Modification of magnetron sputter deposition of nc-WC/a-C(:H) coatings with an additional RF discharge

Abstract

It is known that the degree of ionization of the coating precursors is one of the key factors in a control of the structure and properties of sputter deposited carbon-based coatings. Numerous modifications of a conventional magnetron sputtering technique were elaborated in order to increase the degree of plasma ionization. The most effective of them were based on an application of an additional source of plasma excitation, independent of magnetron discharge. This paper presents results of the investigations of nc-WC/a-C(:H) coatings, deposited by means of magnetron sputtering of graphite and tungsten targets, enhanced by an additional radio-frequency discharge of a maximum power of 150 W, limited to a volume directly adjacent to the specimens. In order to assess thickness, surface morphology and chemical composition of the coatings, scanning electron microscopy (SEM) with energy dispersive spectroscopy (EDS) and X-ray photoelectron spectroscopy (XPS) techniques were used, while Raman Shift Spectroscopy (RSS) together with XPS was applied to determine the types of bonds between carbon atoms. Tribological properties of the coatings were investigated using a ‘pin-on-disc’ method, with the friction couple comprising bearing steel counterbody.

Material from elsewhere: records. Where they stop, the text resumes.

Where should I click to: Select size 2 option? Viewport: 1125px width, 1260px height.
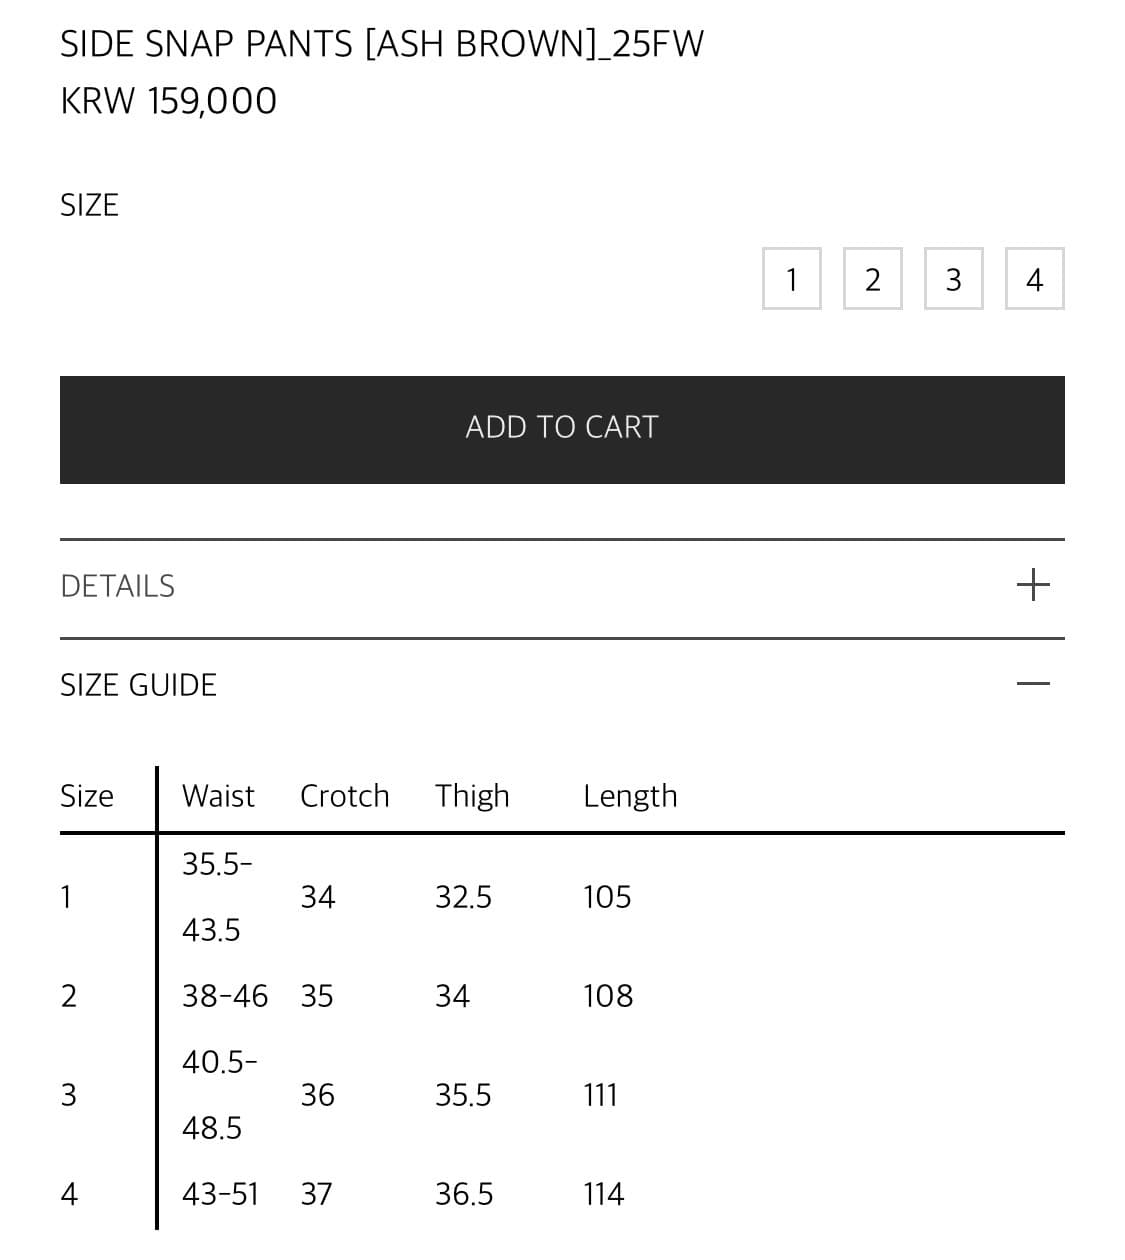tap(872, 279)
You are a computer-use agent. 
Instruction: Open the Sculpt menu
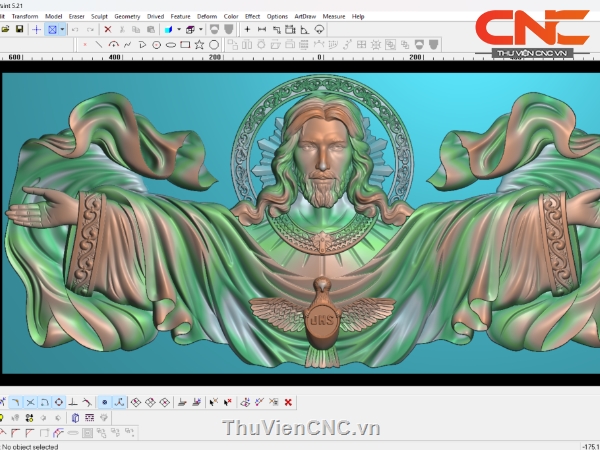(99, 16)
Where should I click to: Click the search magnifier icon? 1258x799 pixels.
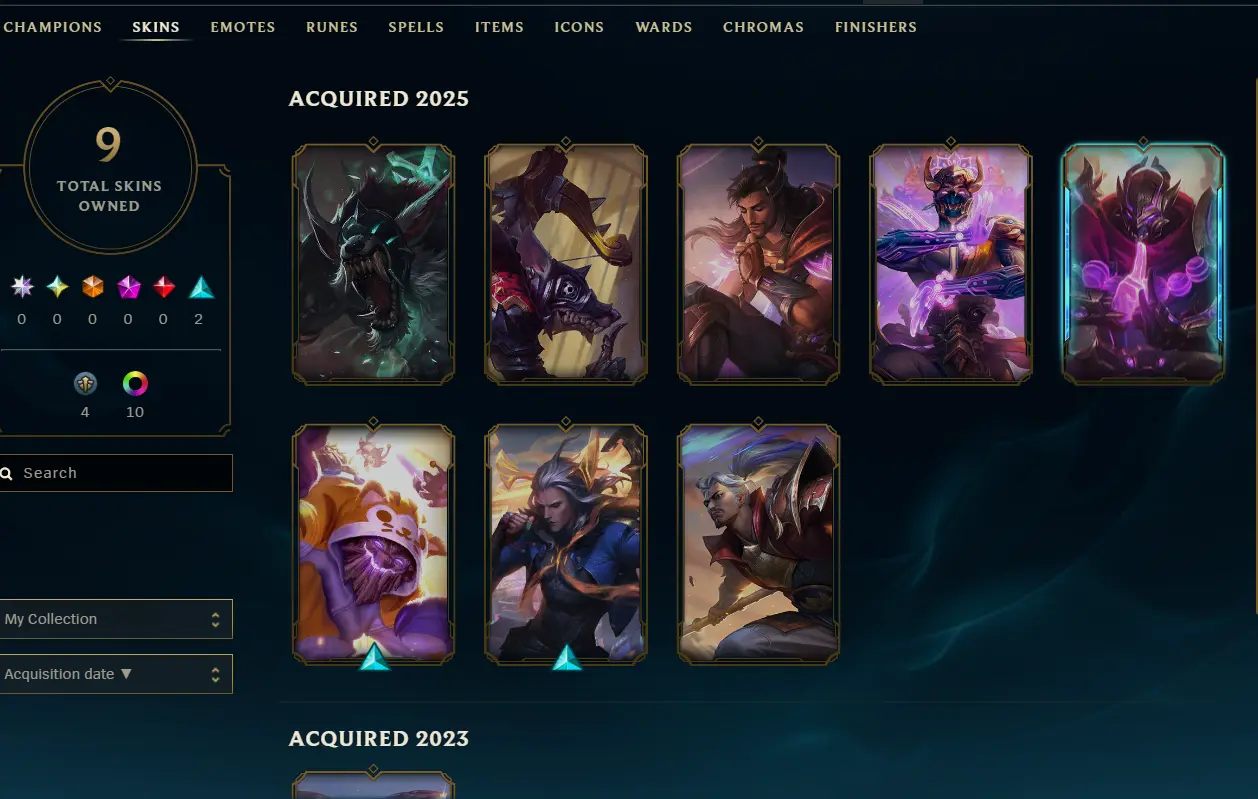7,473
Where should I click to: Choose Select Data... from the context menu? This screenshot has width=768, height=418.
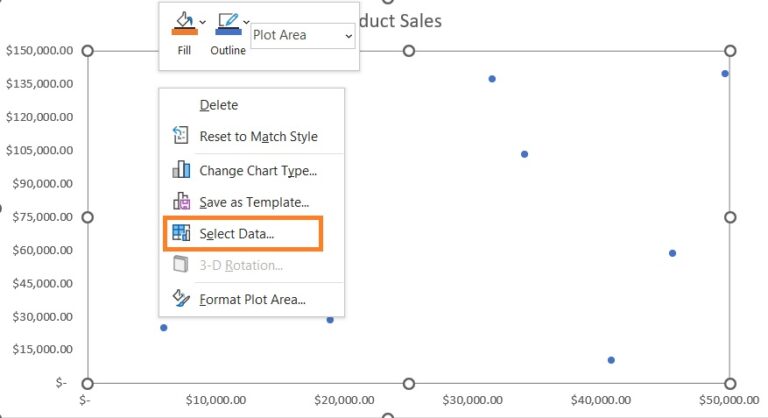click(x=236, y=233)
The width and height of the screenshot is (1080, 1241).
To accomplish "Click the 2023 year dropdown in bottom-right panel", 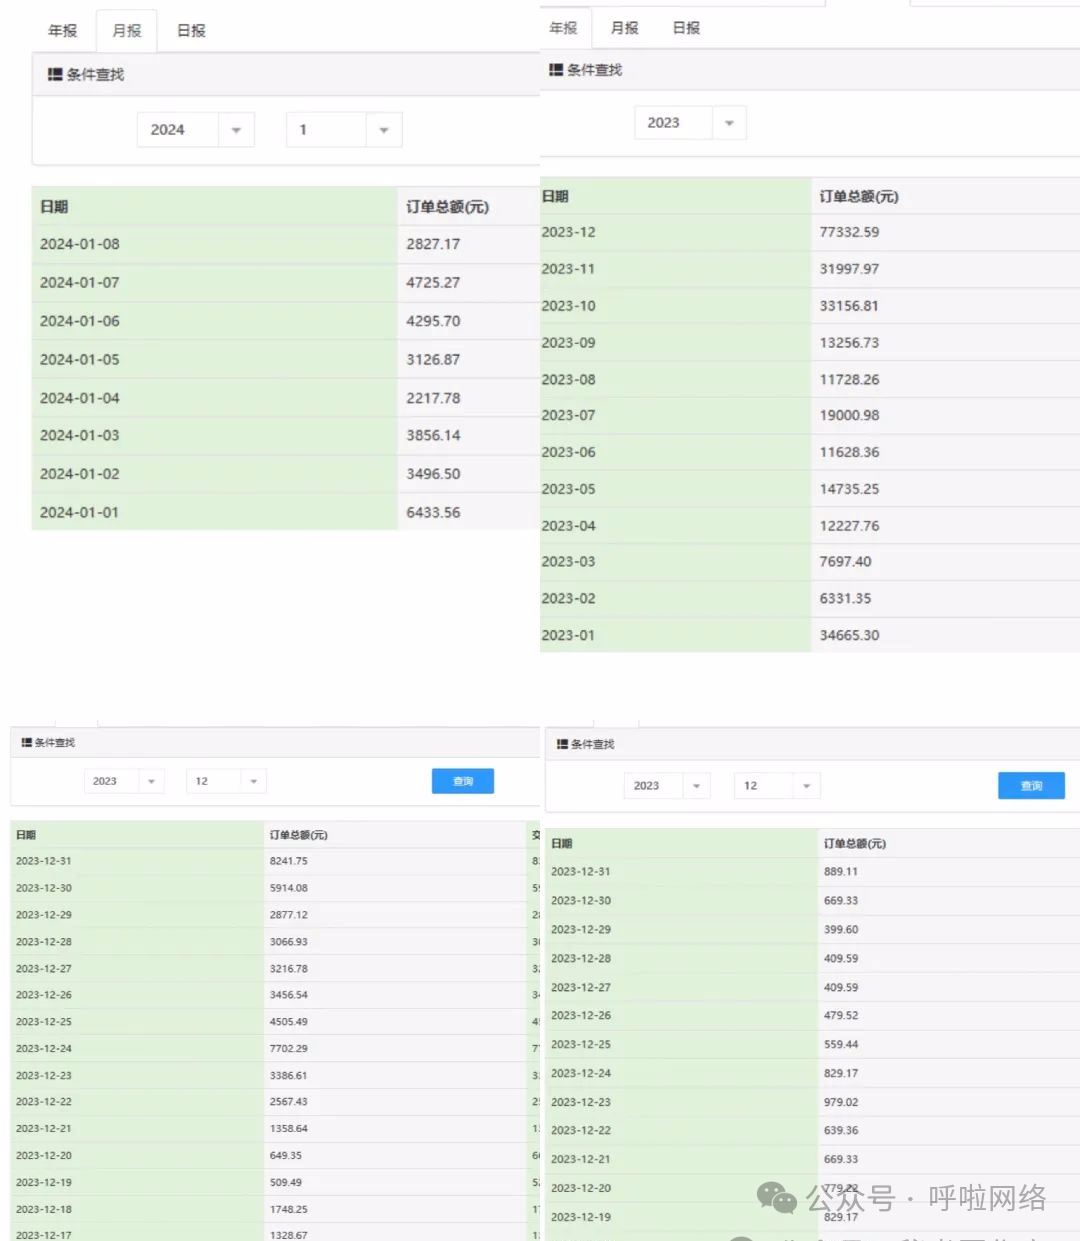I will [x=666, y=785].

It has been found that additional RF discharge has a significant effect on the type of bonds of carbon atoms in the coating. In the case of non‑hydrogenated nc-WC/a-C coatings, an introduction of additional RF discharge caused an increase of a contribution of sp3 hybridized carbon atoms by 32%, as well as an increase of friction coefficient. The highest share of sp3 hybridization was obtained in the case of hydrogenated nc-WC/a-C:H coatings deposited in Ar + CH4 atmosphere with an enhancement of additional RF discharge maintained at 150 W of power. These conditions brought about a decreased friction coefficient (to a value of 0.05) and a decreased wear rate (to an approximate value of 10−17 m3 N−1 m−1).